Vi la piscina cuando llevaba las bolsas de la compra para casa, nada excesivo, un poco de fruta y bastante desinfectante para la lluvia ácida de mis glándulas lagrimales y me frené. Salte la valla, me desnude y me tire en modo bomba sin pensármelo. El agua estaba templada y a pesar de que me había colado me quede unos buenos veinte minutos.

El tiempo de secarme fue lo que también me dio para volver a saltar la valla y seguir camino de casa, no estaba satisfecho de lo que había hecho pero el mar me queda más lejos cuando no hay motor que lleve mis huesos ni compañía que ayude a combatir el miedo escénico a salir de la zona de seguridad del barrio.

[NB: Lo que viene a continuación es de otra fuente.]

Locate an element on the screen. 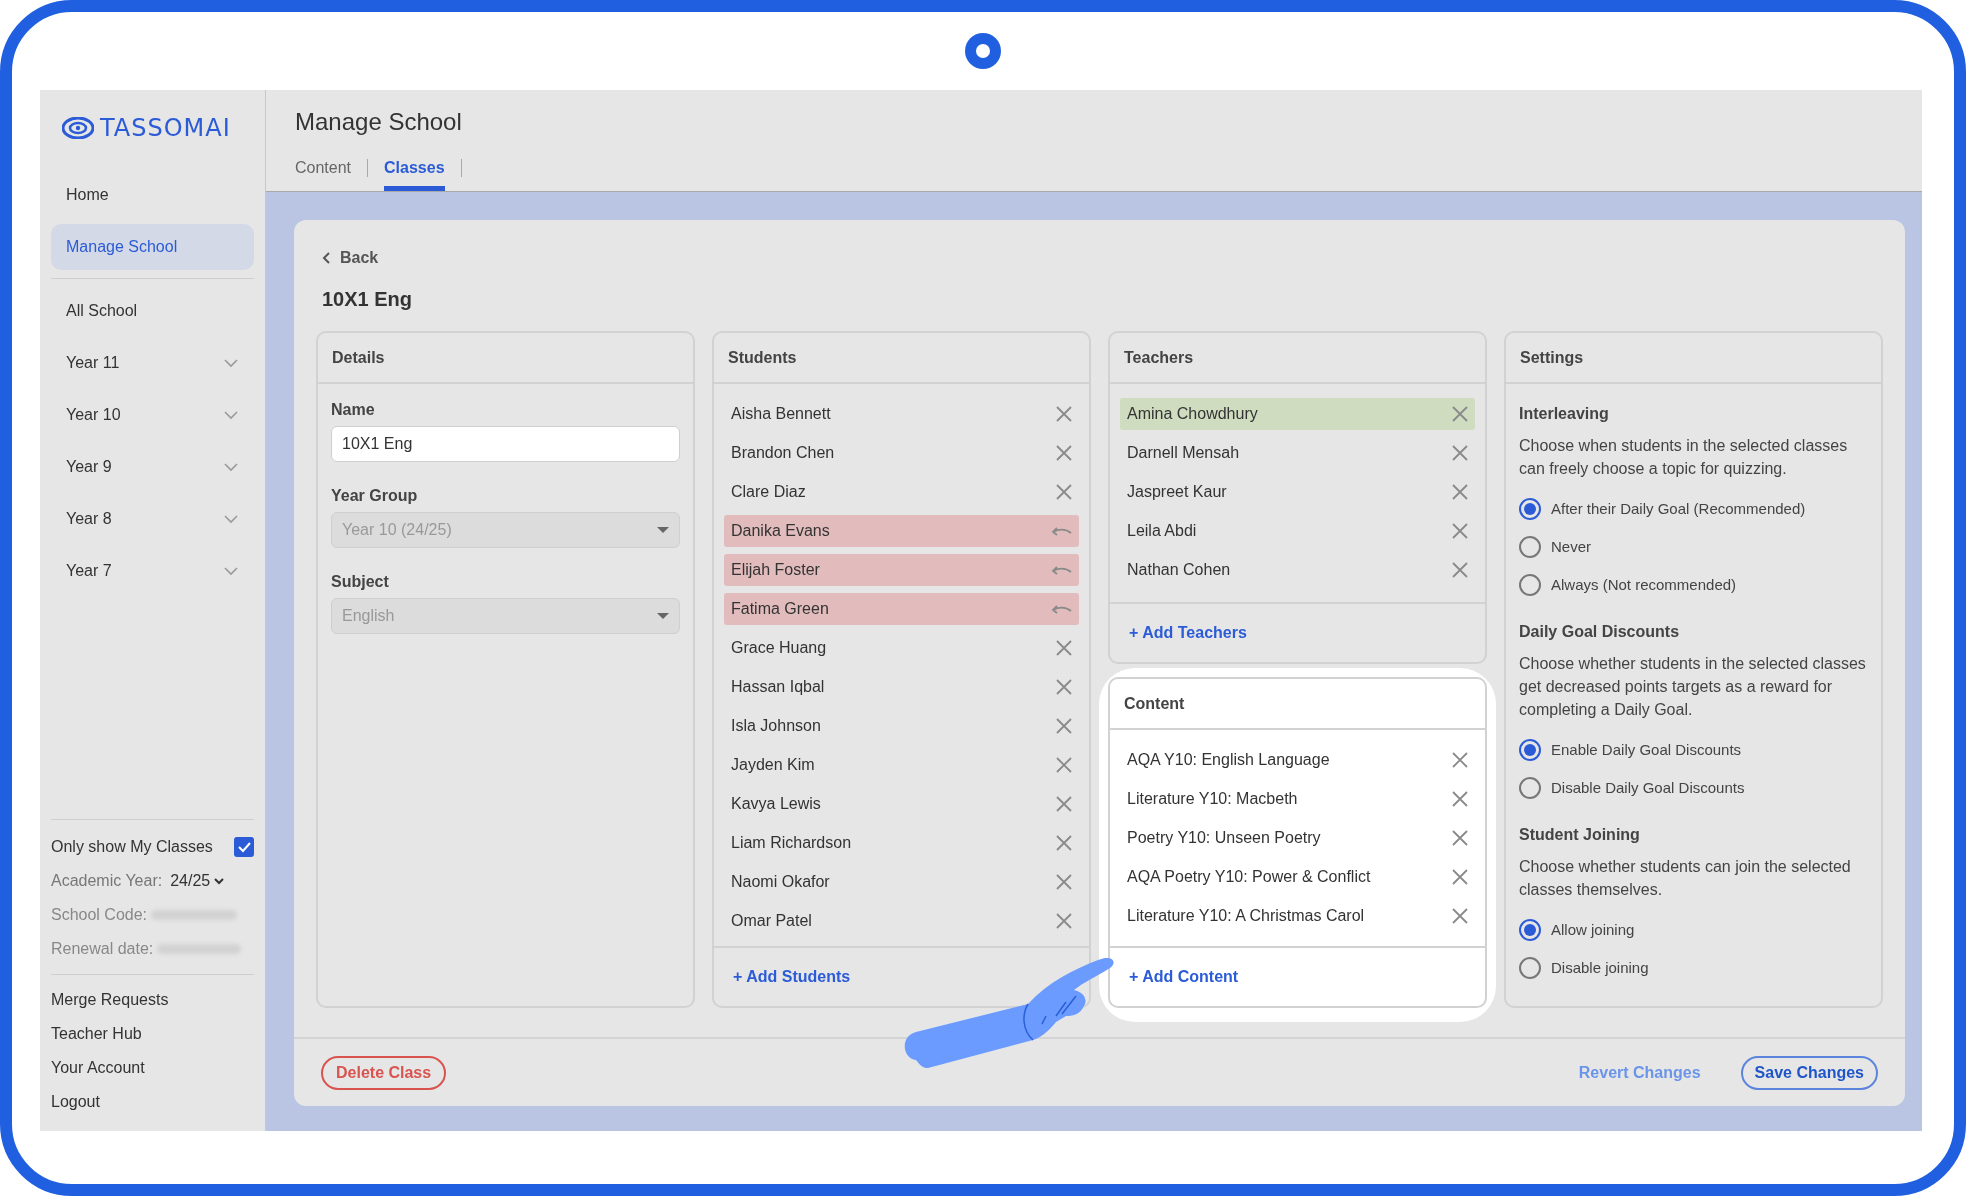 The image size is (1966, 1196). filter-label: Only show My Classes is located at coordinates (132, 847).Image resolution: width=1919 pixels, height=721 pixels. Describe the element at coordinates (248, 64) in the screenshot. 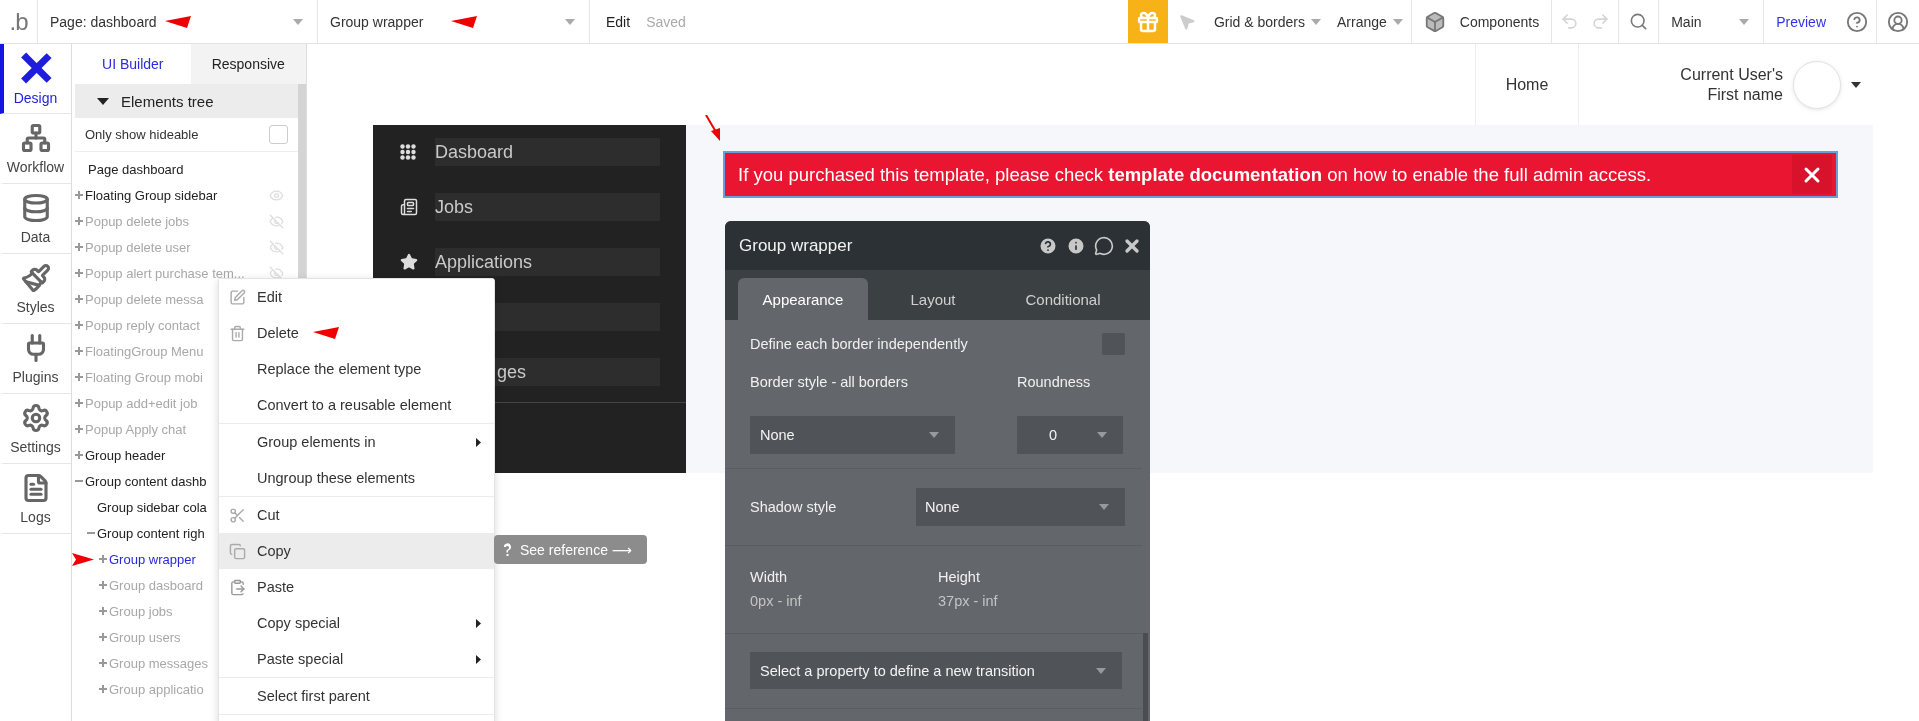

I see `panel-tab: Responsive` at that location. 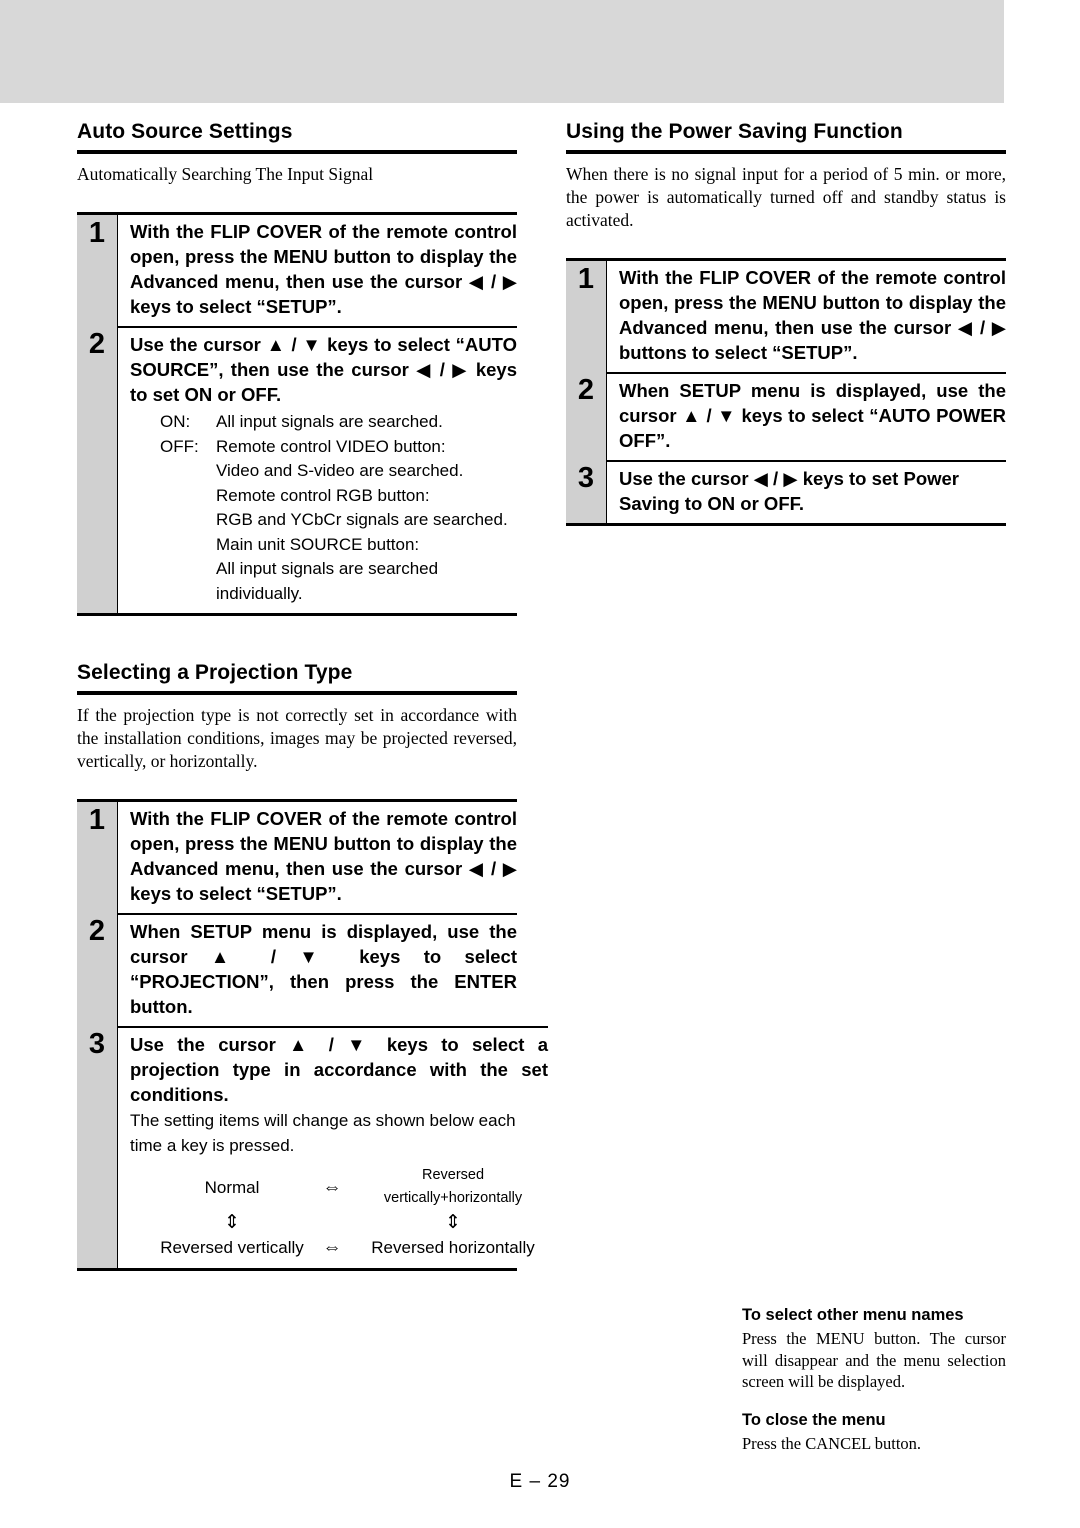 I want to click on page-title: Using the Power Saving Function, so click(x=734, y=132).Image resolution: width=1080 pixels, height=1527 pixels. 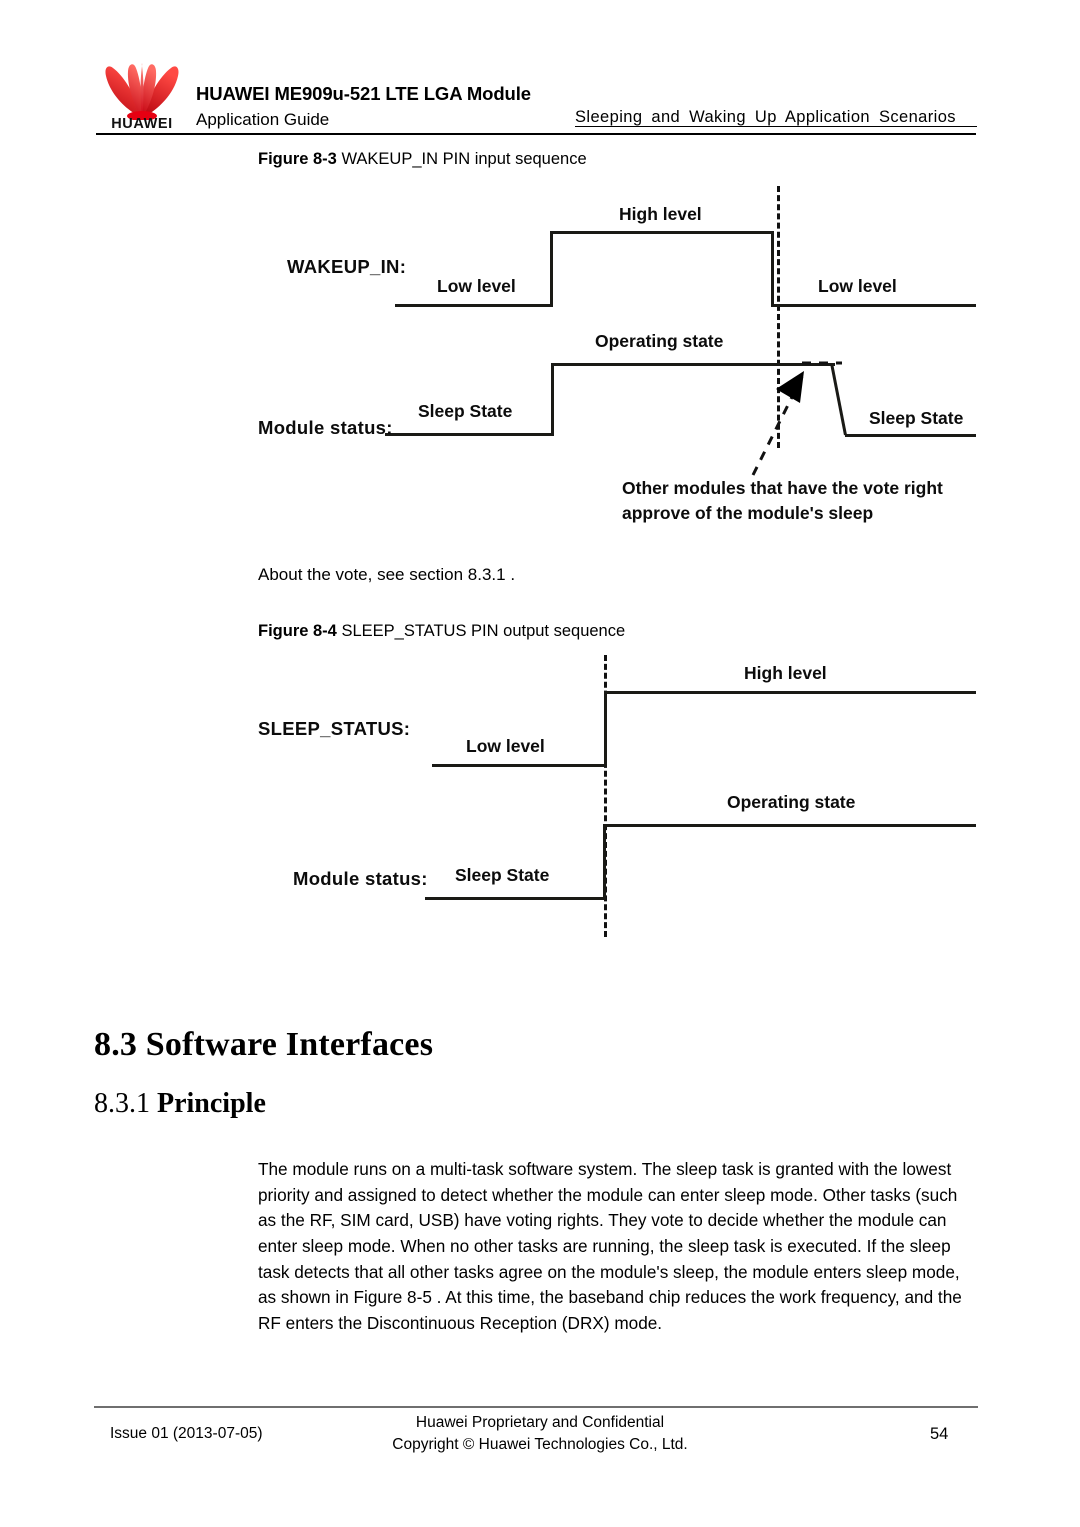 I want to click on section-title-principle: Principle, so click(x=212, y=1104).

Al llegar a casa deje las bolsas en la mesa, abrí la nevera y sacando las bandejas me metí dentro y cerré la puerta, me había propuesto ser un cubito de hielo humano, un iceberg que descongelarían cuando las facturas de la luz fuesen devueltas y cortasen la electricidad, quería ver el lado humano de los cristales de hielo en mi corazón.

Media hora fue lo máximo que aguante en mi concentración polar y el golpe de calor al salir de mi ataúd de hielo me golpeo la cara como una bofetada, ordene el contenido de las bolsas de la compra, puse la tele basura con una tableta de chocolate en la mano y me dormí.